◆ Document section
In performing the services described in paragraph (b)
above, the SUB-ADVISER shall use its best efforts to obtain for
the Covered Funds the most favorable overall price and execution.
Subject to approval by the FUND's Board of Trustees of appropriate
policies and procedures, the SUB-ADVISER may cause the Covered
Funds to pay to a broker a commission, for effecting a portfolio
transaction, in excess of the commission another broker would
have charged for effecting the same transaction, if the first
broker provided brokerage and/or research services, including
statistical data, to the SUB-ADVISER. The SUB-ADVISER shall not be
deemed to have acted unlawfully, or to have breached any duty created
by this Agreement, or otherwise, solely by reason of acting according
to such authorization.
The SUB-ADVISER shall maintain records adequately
demonstrating compliance with its obligations under this Agreement
and report periodically to VALIC and the FUND's Board of Trustees
regarding the performance of services under this Agreement.

◆ Exercise aim
In the agreement passage above:
1. What must the SUB-ADVISER use its best efforts to obtain for the Covered Funds?
2. Whose approval of policies and procedures is required before the SUB-ADVISER may have the Covered Funds pay a higher broker commission?
3. To whom must the SUB-ADVISER report periodically on its performance of services?

◆ Data extract
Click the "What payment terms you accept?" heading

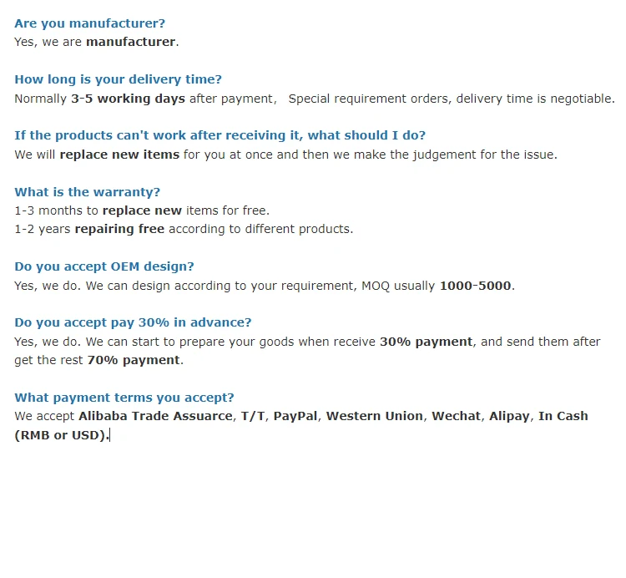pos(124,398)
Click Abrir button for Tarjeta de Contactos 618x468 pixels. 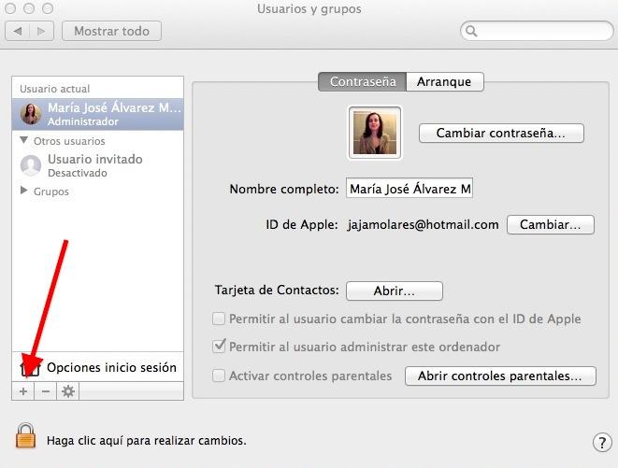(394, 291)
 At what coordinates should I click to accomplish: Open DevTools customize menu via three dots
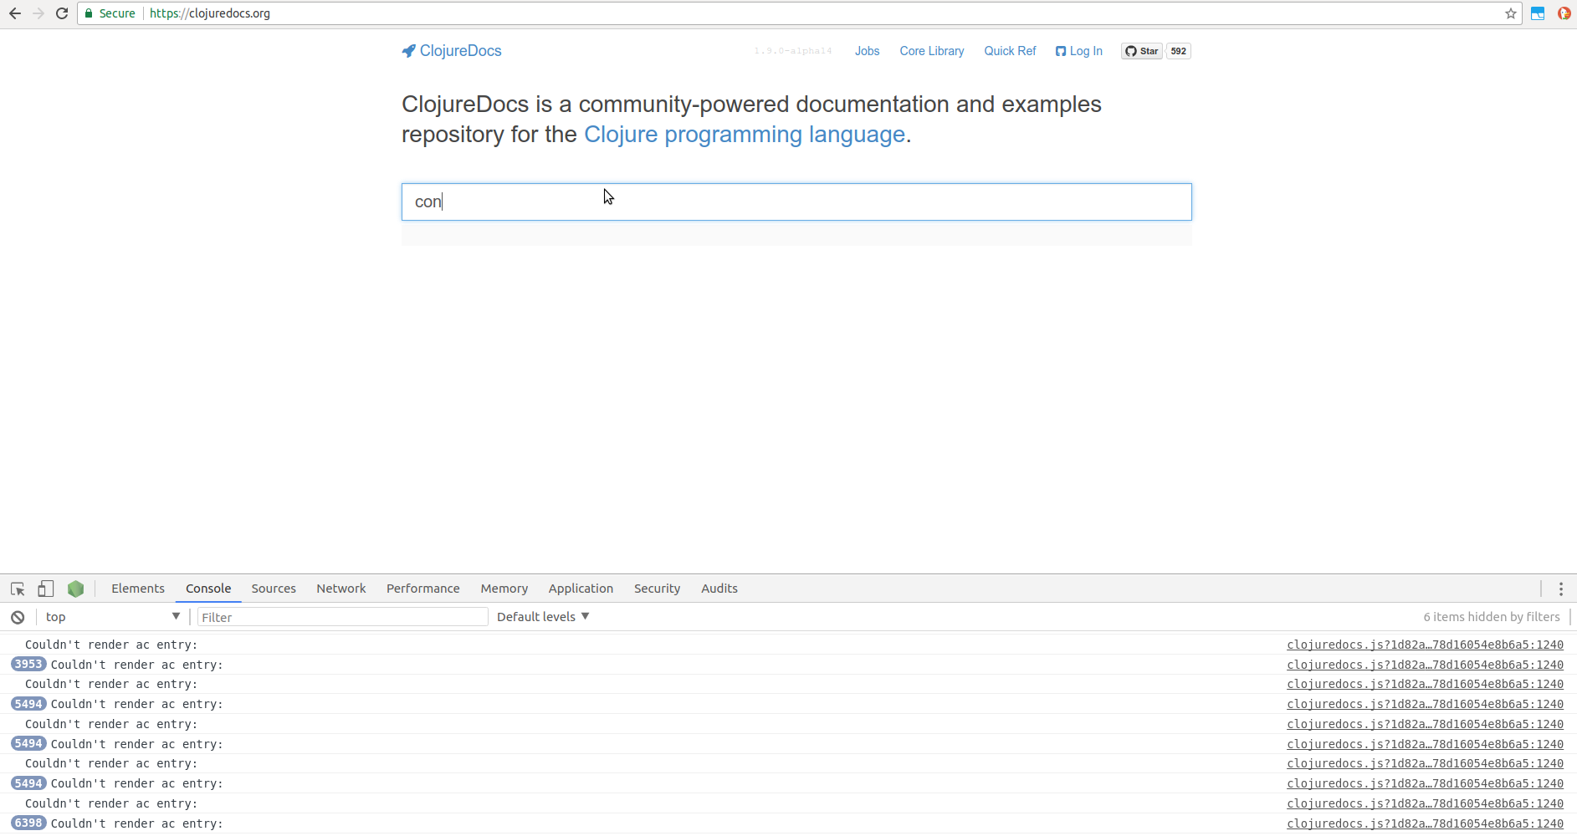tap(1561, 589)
...
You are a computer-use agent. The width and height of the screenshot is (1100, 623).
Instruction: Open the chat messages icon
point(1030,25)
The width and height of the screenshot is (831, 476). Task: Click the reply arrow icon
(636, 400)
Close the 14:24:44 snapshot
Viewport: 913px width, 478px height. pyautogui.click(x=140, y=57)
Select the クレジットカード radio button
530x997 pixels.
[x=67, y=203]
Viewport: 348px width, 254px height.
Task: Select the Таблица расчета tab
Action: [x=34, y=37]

◆ Solution to this exercise
1. The most favorable overall price and execution.
2. The FUND's Board of Trustees.
3. VALIC and the FUND's Board of Trustees.